Mes héroïnes, mes héros, elles sont infirmières, aides soignantes, médecins du Samu aux bords du burn out qui nous soignent, nous soulagent, nous aident et qui en même temps luttent pour sauver l'hôpital public ou empêcher la fermeture des maternités au Blanc, à Créil.... Elles sont, aussi, aides ménagères au service de retraités pour leur assurer une qualité de vie à leur domicile, malheureusement, elles sont en voie de disparition au Blanc-Mesnil, elles ne sont plus que 13 pour 8400 retraités et les dossiers APA ne pourront plus être instruits dans notre commune, puisqu'il n'y a plus d'asistante sociale.

Pas d'école de la République, sans institutrice, sans instituteur, sans Atsem, sans principal de collège, sans principale adjointe, sans professeure, sans eux pas de transmission des savoirs, des valeurs du vivre ensemble de la République, Pas d'école de la République sans les parents d'élève qui participent à la valorisation de l'Education Nationale, j'aime beaucoup cette principale adjointe républicaine qui protège ses élèves contre des violences inadmissibles et ces parents qui sont présents pour soutenir les élèves qui veulent un futur désirable en luttant contre les inégalités scolaires et territoriales.

Les retraités, d'aujourd'hui, sont ceux qui ont travaillé très dur pendant « les 30 glorieuses, par leur travail, par leur engagement, ils ont reconstruit le pays sinistré par 6 ans de guerre et mis en place la Sécurité Sociale.
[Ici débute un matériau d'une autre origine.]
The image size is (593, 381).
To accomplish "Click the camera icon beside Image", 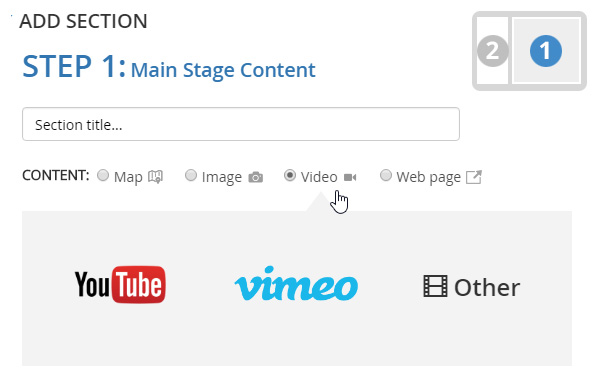I will (256, 177).
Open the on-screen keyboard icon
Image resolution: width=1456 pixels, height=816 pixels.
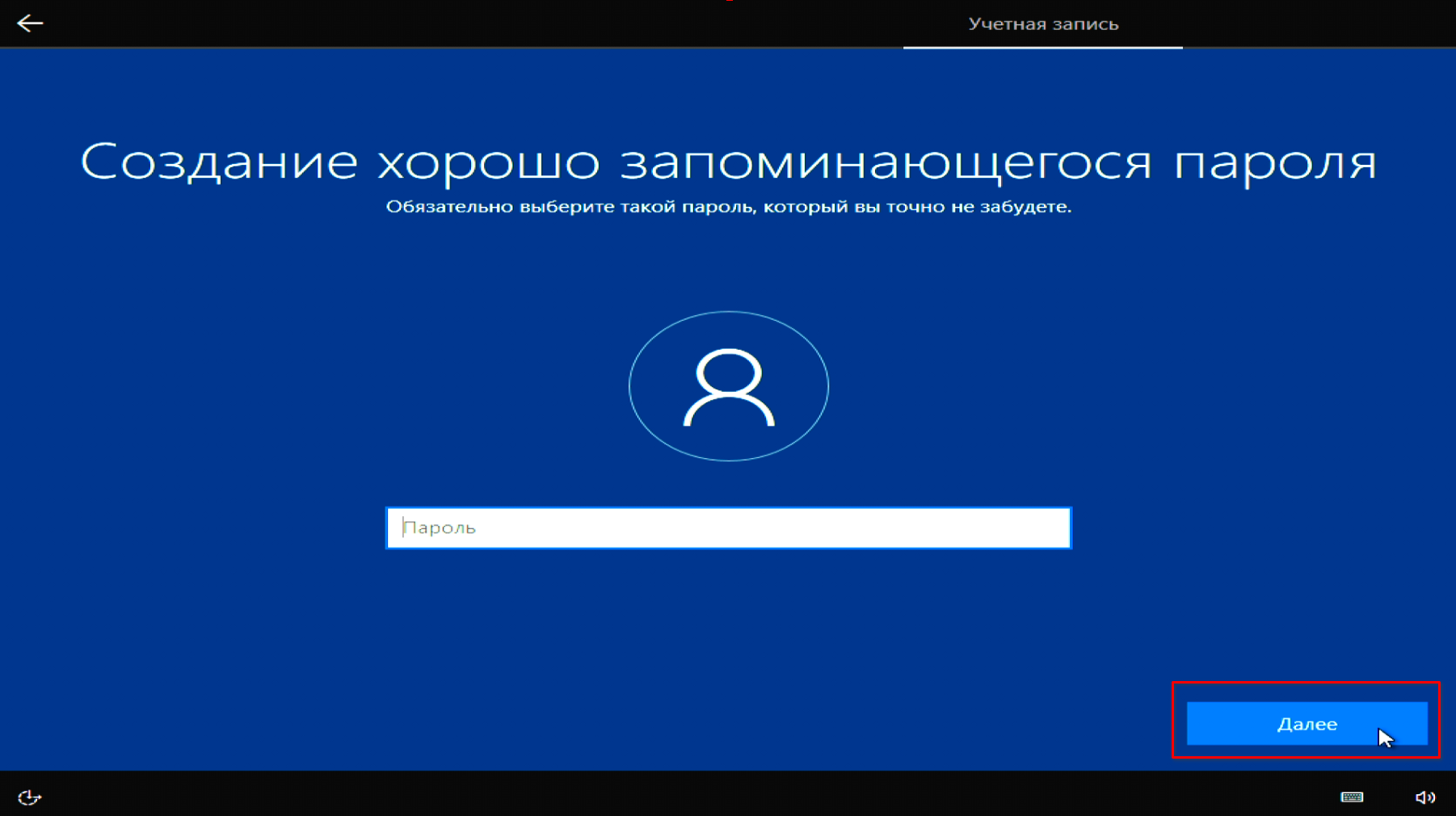[1352, 797]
Ils sont maintenant maltraités, le pouvoir d'achat de leur pension est essoré, par l'Etat de droit, hausse de la CSG. Dans notre ville, le niveau moyen des pensions de 1000€ par mois, voilà comment après souvent 44 années de travail, l'Etat de droit les considère, permettez moi d'affirmer que cette violence de la précarité des retraités est particulièrement inadmissible.

Mes héroïnes et mes héros ce sont : la secrétaire, l'homme d'entretien, la caissière, ouvrier de l'industrie automobile, la couturière, l'ajusteur, l'hôtesse d'accueil de l'aéroport, le chauffeur de bus, l'infirmière, le médecin des urgences, l'aide soignante, le cantonnier, l'aide-ménagère, l'instituteur, la professeure, le principal de collège, la principale adjointe, la fonctionnaire de la commune, l'aiguilleur de la SNCF, mes héros ce sont ces 64 familles qui vont être expulsées de la cité Floréal

Fils d'un chaudronnier et d'une ouvrière du cartonnage, je suis un enfant de la classe ouvrière, j'ai partagé toutes leurs joies, toutes leurs détresses, tous leurs combats pour améliorer leurs conditions de vie personnelles et collectives. Leurs combats, celui des habitants du Blanc-Mesnil pour le progrès social sont toujours les miens. Aujourd'hui, comme hier, je participe aux actions collectives pour défendre le contrat social de la République et pour construire une alternative de transformation sociale et écologique.

Je suis fier et heureux d'avoir toujours été du coté de ceux qui sont matraqués au sens propre comme au sens figuré et qui ont réussi à préserver le contrat social de la République.

Il est dommage que certain trahisse leur classe et leur origine, pour se contenter du confort douillet qu'offre le choix d'être devenu le chien de garde de la bourgeoisie et de la finance mondialisée et en se  satisfaisant de voir la violence s'abattre sur un enfant de 11 ans.

Les Blanc-Mesnilois ont construit leur histoire. La violence patronale, ils la connaissent ils la subissent tous les jours, brimades, harcèlements, précarité, bas salaire. Il serait bien étonnant qu'ils apprécient celles et ceux qui la glorifient.